To make the frangipane stir together the butter and 70 gr sugar. One by one mix in the egg, ground almonds, flour. Add the calvados and almond extract.

Roll the pastry into a circle and cover a buttered 22 cm round baking dish with it. Fork the pastry. Pour in the frangipane and even the layer. Take the pears out of the syrup and dry them slightly. Place the pears on the frangipane and press them down. Sprinkle with icing sugar.

Bake at 200C for 20 minutes. Then reduce the temperature to 180C and bake for another 20 minutes (40 minutes in total). Take the tart out of the oven and let cool a bit inside the baking dish.
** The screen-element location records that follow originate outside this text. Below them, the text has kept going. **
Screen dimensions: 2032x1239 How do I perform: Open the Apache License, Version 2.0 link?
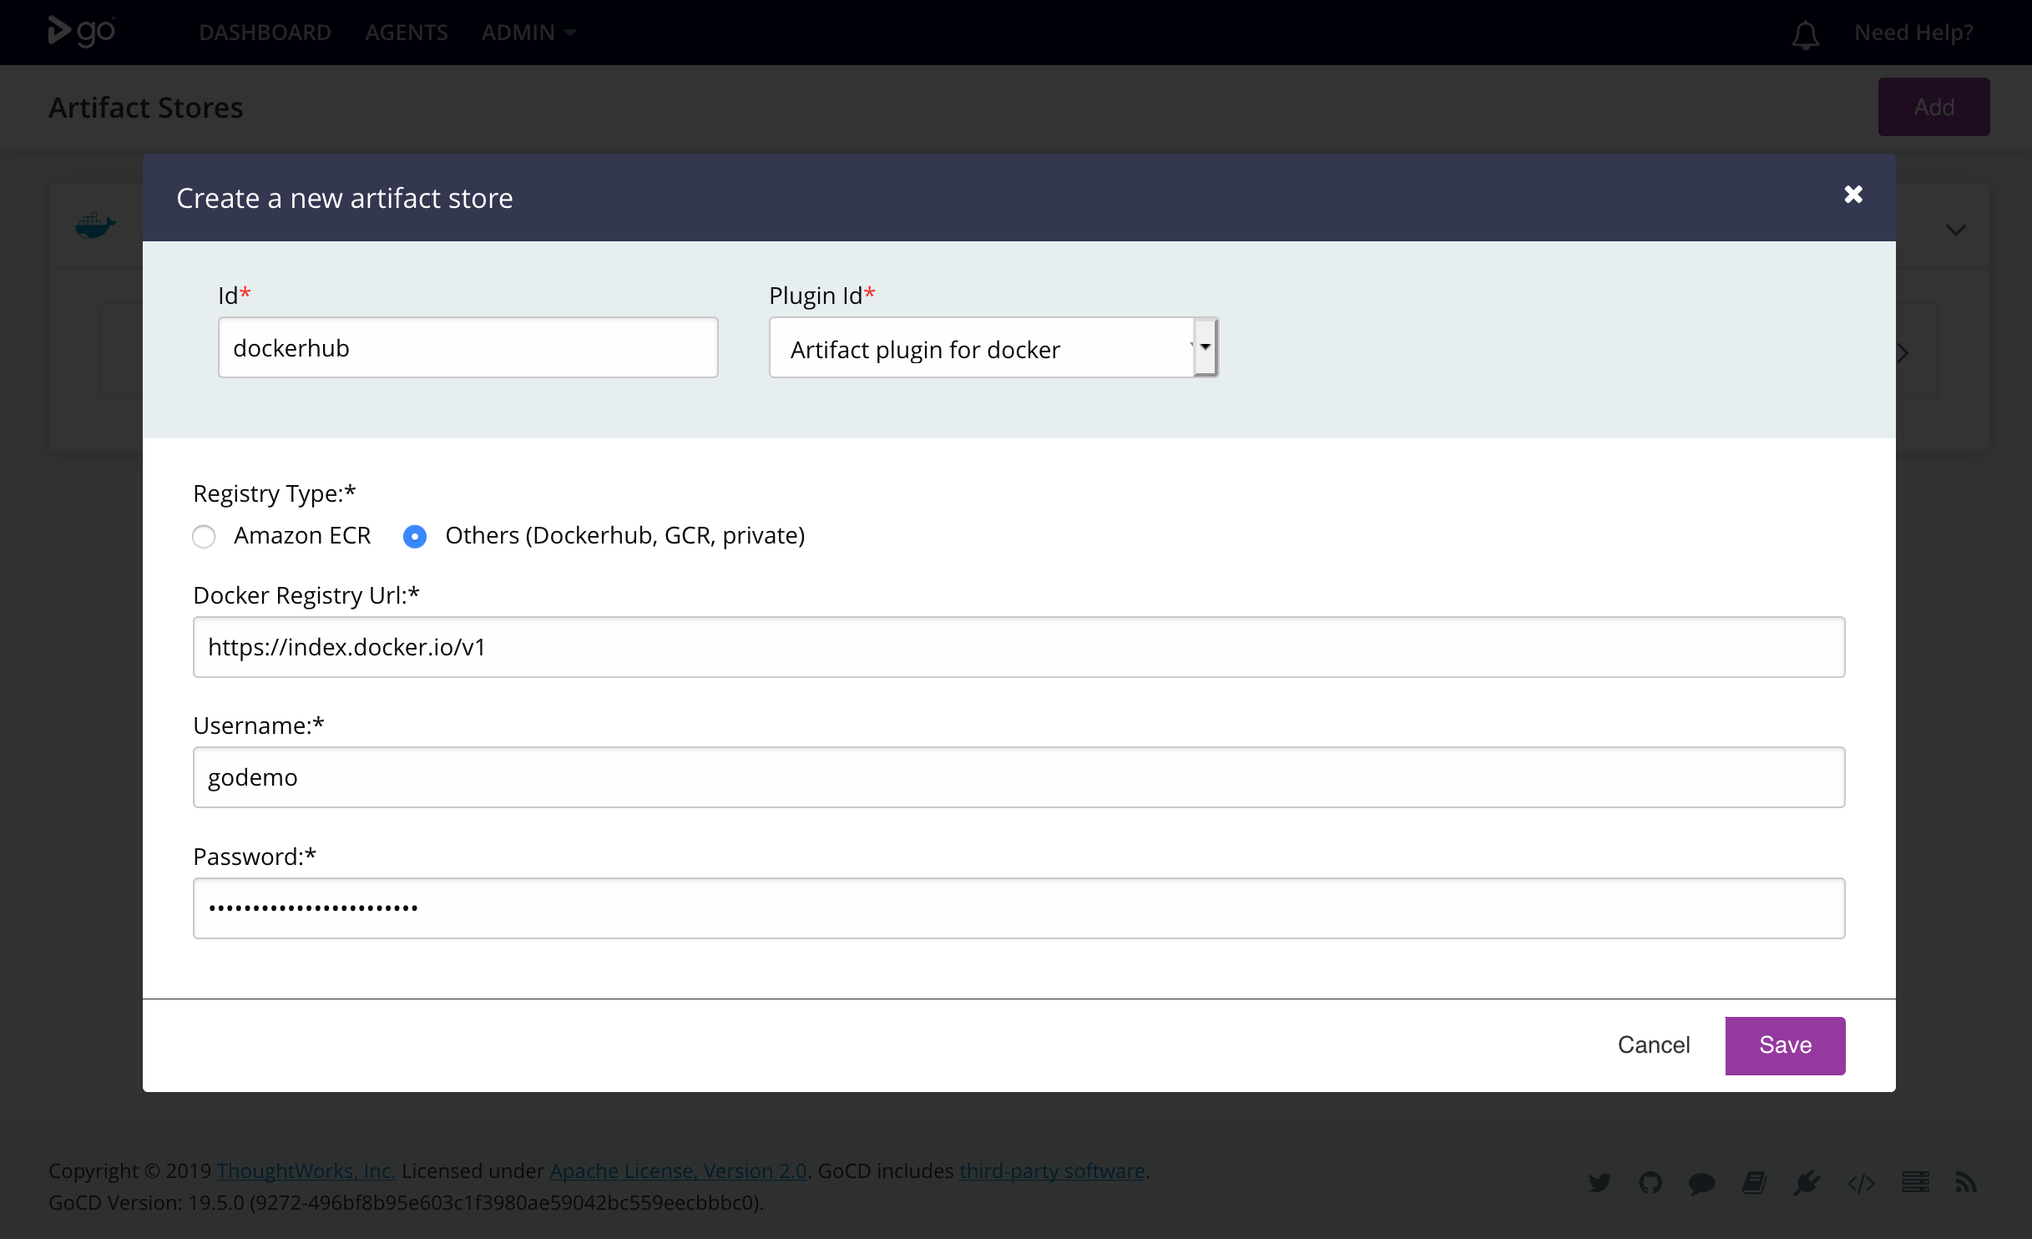tap(678, 1171)
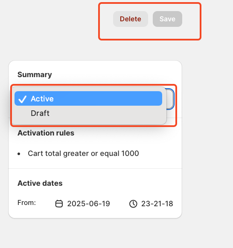The height and width of the screenshot is (248, 233).
Task: Click the Activation rules heading
Action: 46,133
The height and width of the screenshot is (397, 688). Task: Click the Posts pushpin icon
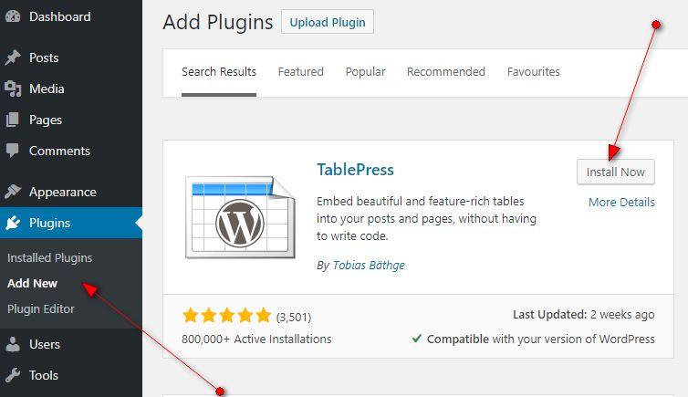(13, 57)
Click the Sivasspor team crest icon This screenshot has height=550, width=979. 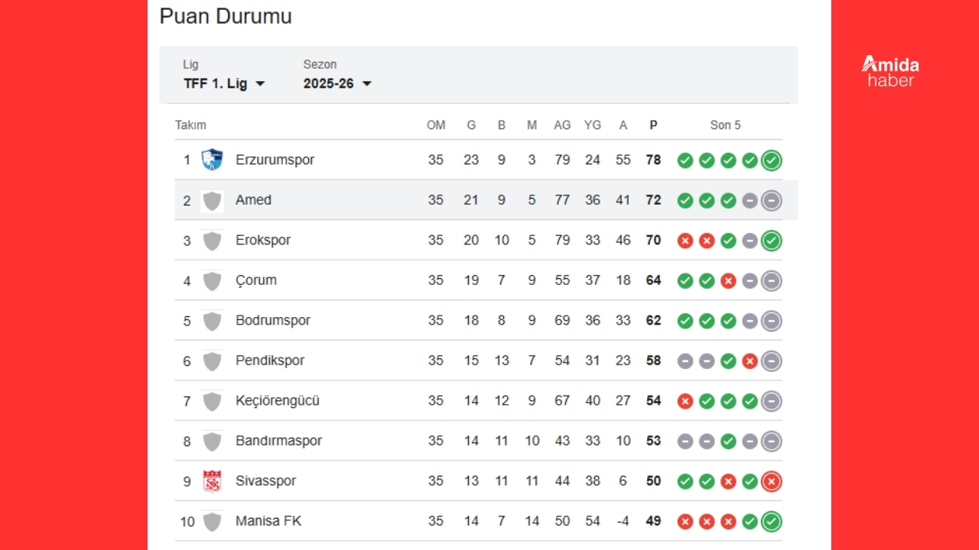click(212, 481)
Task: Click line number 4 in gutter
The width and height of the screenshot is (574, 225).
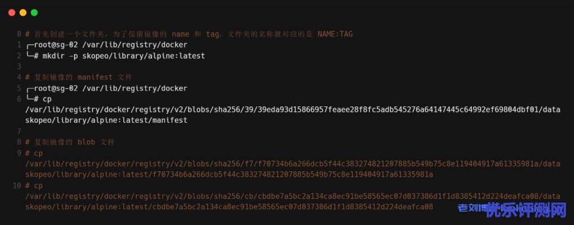Action: [19, 77]
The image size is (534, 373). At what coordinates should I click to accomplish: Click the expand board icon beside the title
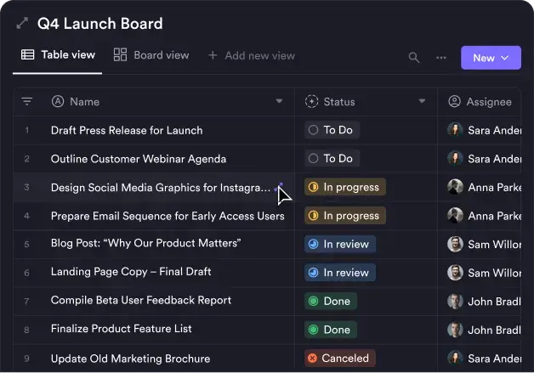coord(22,24)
Reduce the pear syrup for around 1/3 and brush the tart with it to make it glossy. Serve warm on its own or with vanilla sauce or ice-cream. This time I served it with my favorite caramel sauce, though it might be a bit too sweet for it.

More pictures:
http://fooodstory.blogspot.com/2011/04/tarte-aux-poires-normande-french-pear.html

Related posts:

Petits sablés (French butter cookies)
http://fooodstory.blogspot.com/2011/03/petits-sables-french-butter-cookies.html

The perfect vanilla sauce
http://fooodstory.blogspot.com/2011/03/perfect-vanilla-sauce.html

Salted caramel sauce
http://fooodstory.blogspot.com/2011/03/salted-butter-caramel-and-baskin-robins.html

Tarte aux poires normande (French pear tart)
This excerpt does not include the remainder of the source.